Their strategy paid off, as they managed to attract 1500 corporate clients since then. Again a few years later when OpenClassrooms wanted to venture into providing services to the public sector (B2G). Once again, a great success that the two co-founders attribute in large part to the application of their principles, derivatives of their purpose. OpenClassrooms is now present in three market segments: their purpose has allowed the company to grow at breakneck speed.

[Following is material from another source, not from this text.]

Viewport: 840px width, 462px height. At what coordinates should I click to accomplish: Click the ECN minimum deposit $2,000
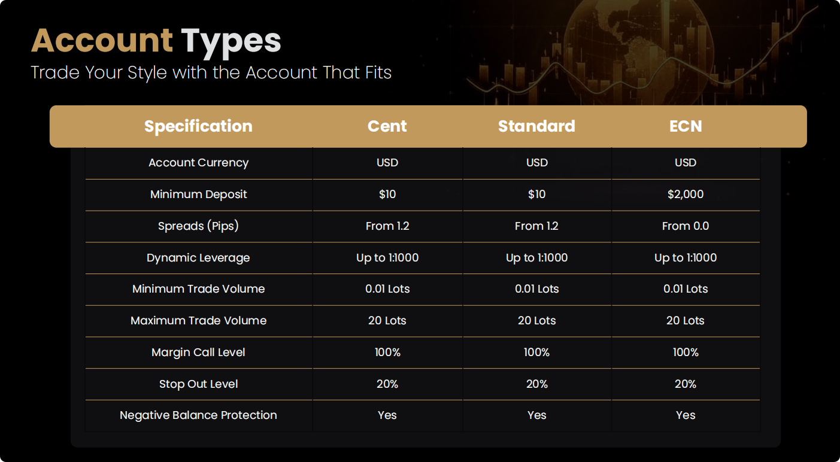point(686,194)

Such a purpose, as assertive as it is, has enabled OpenClassrooms to attract and retain talent. The applications sent to OpenClassrooms do not deny this. They almost all contain a reference to the mantra Making education accessible. This mission entrusted to the company resonates in the job market with the quest for meaning that more and more people are undertaking, a quest amplified by the COVID-19 pandemic. People of all generations want their personal purpose to be aligned with that of the organization they work for.

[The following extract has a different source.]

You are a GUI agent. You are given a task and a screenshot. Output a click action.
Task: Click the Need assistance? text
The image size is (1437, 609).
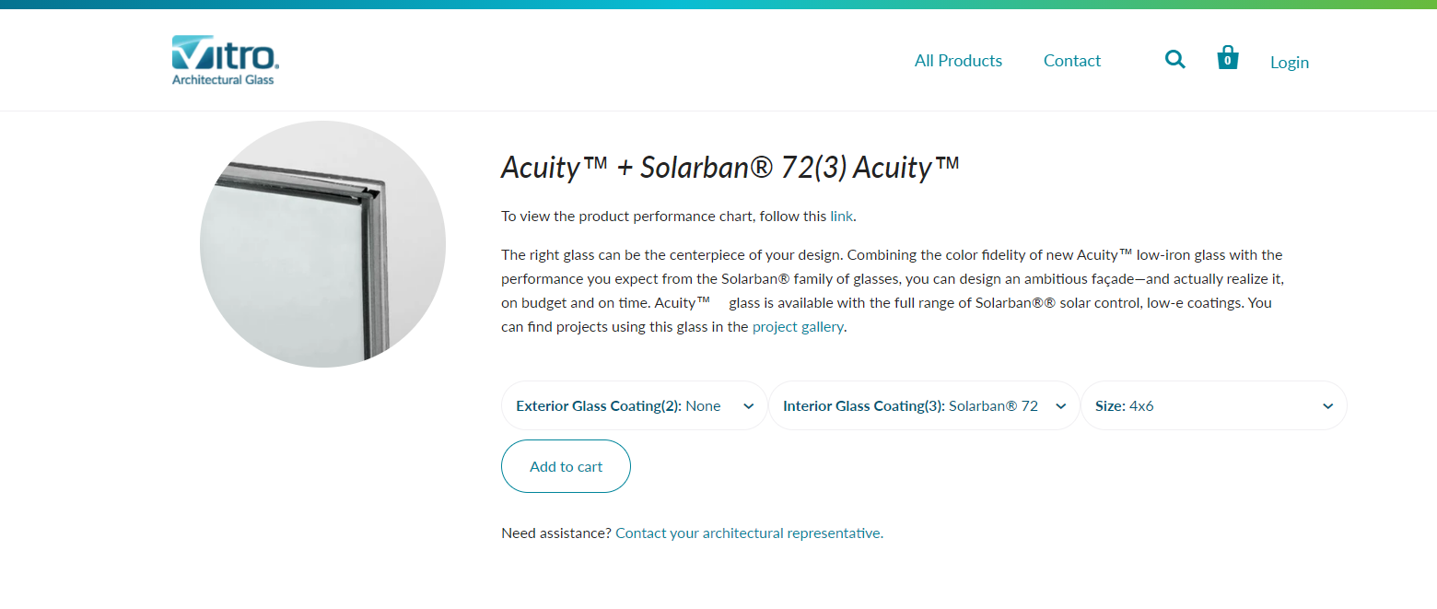pyautogui.click(x=555, y=533)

Moreover, the fact that this purpose is not just an intention declaration hung on the wall for decoration but permeates the entire organization is crucial in the loyalty of employees (and customers!). Every month, the company surveys its employees and asks them to rate their own engagement. In their remarks, the same words keep coming back: making an impact, helping people, making sense, realizing how much we are changing people's lives. Pierre Dubuc no longer counts the cases of employees approached by traditional companies who have preferred to stay at OpenClassrooms rather than accept the big salary promised to them. People are proud of their work and its concrete impact.

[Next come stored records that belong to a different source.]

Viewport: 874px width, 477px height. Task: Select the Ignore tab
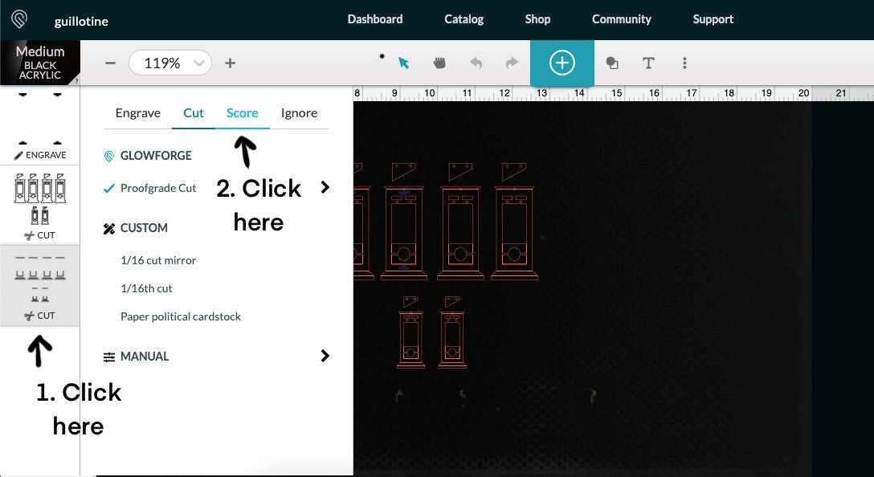(x=299, y=113)
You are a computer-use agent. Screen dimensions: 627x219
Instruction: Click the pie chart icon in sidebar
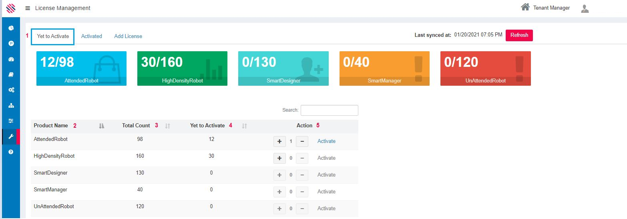click(11, 28)
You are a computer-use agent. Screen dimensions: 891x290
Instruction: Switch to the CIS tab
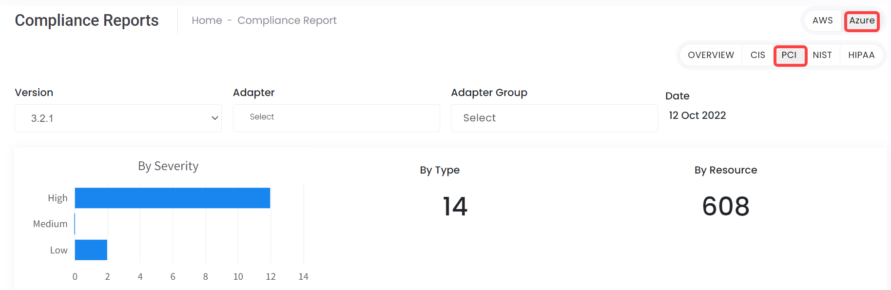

Armed with such a purpose, OpenClassrooms leaders did not hesitate when the PACTE law adopted by Parliament in early 2019 allowed those who wished to become mission-driven companies. The mechanism is demanding and entails costs for the company: it consists not only of enshrining a purpose in its articles of association but also of monitoring its implementation through the establishment of a stakeholders committee and the publication of an impact report, all accompanied by an audit on the reality of its respect in the organization. However, it did not scare OpenClassrooms, for whom the mission-driven company certification corresponded to a logical progression and their company philosophy.
OpenClassrooms leaders did not, however, expect the mission-driven company status to have such an impact on its employer reputation. The finding is clear: it is much easier to recruit and retain talent since the company has been certified as a mission-driven company: compared to 2019, the number of applications doubled in 2020. Similarly, the brand has greatly benefited from this new status. Customer feedback is glowing: they appreciate buying its products because they feel aligned with the purpose and vision developed by OpenClassrooms. The impact on sales is consequently felt.
Having a strong purpose and assuming it in its statutes is a real differentiator that explains today why OpenClassrooms is growing so rapidly.